*Try it*
Your answer must hold only the lines below from the line containing "Where should I click to: Mark" through the line containing "Select the Weimaraner breed cell", each reproduced exactly.

(Dataset excerpts)

════

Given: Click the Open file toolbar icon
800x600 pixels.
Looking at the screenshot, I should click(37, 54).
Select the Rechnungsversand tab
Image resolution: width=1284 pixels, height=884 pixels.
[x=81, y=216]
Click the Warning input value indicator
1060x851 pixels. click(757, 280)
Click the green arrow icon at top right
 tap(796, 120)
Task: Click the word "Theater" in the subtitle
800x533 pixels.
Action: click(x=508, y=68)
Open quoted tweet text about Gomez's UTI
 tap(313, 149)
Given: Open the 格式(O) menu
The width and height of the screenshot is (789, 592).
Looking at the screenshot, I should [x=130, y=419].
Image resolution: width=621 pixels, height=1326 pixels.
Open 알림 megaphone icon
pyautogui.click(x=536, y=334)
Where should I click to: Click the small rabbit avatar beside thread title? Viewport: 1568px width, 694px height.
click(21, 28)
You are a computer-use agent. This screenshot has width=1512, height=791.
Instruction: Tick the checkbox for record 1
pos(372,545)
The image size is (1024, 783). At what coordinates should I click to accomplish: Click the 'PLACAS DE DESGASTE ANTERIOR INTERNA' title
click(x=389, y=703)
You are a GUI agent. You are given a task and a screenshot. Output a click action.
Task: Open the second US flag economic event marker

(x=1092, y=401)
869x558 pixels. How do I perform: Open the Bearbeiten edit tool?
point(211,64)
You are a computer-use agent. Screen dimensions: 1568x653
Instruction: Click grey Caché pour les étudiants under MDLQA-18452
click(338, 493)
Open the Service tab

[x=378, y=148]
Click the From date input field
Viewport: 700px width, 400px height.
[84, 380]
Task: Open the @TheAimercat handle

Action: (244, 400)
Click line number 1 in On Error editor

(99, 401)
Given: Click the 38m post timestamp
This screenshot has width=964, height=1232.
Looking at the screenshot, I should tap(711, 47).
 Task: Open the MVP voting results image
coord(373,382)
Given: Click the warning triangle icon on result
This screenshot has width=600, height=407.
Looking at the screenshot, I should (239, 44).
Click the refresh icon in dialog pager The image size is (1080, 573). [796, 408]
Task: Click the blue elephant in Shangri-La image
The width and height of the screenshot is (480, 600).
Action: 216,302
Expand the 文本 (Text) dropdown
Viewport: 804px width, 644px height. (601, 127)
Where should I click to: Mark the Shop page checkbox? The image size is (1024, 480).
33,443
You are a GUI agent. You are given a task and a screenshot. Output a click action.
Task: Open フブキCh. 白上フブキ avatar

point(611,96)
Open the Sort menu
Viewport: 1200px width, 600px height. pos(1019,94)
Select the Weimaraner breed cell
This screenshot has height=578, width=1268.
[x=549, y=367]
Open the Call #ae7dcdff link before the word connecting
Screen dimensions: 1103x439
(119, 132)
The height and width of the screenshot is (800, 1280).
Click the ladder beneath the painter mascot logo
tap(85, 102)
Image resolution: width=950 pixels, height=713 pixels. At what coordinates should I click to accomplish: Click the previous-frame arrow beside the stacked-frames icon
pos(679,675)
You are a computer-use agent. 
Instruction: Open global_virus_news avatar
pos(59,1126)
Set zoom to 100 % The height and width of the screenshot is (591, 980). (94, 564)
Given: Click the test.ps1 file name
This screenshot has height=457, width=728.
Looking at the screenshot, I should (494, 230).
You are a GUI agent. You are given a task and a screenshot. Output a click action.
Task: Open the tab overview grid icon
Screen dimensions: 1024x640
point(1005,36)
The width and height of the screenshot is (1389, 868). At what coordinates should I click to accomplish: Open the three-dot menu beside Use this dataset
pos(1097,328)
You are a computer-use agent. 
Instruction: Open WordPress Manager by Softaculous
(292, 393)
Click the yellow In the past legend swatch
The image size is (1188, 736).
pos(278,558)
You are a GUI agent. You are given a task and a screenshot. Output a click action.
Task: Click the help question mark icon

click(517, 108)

════

*Worked solution*
Where should I click to: Mark the Shop page checkbox? The image size is (1024, 480).
33,443
You are a GUI agent. You are given a task and a screenshot. Output a click action.
Task: Open フブキCh. 白上フブキ avatar

point(611,96)
Open the Sort menu
Viewport: 1200px width, 600px height. pos(1019,94)
Select the Weimaraner breed cell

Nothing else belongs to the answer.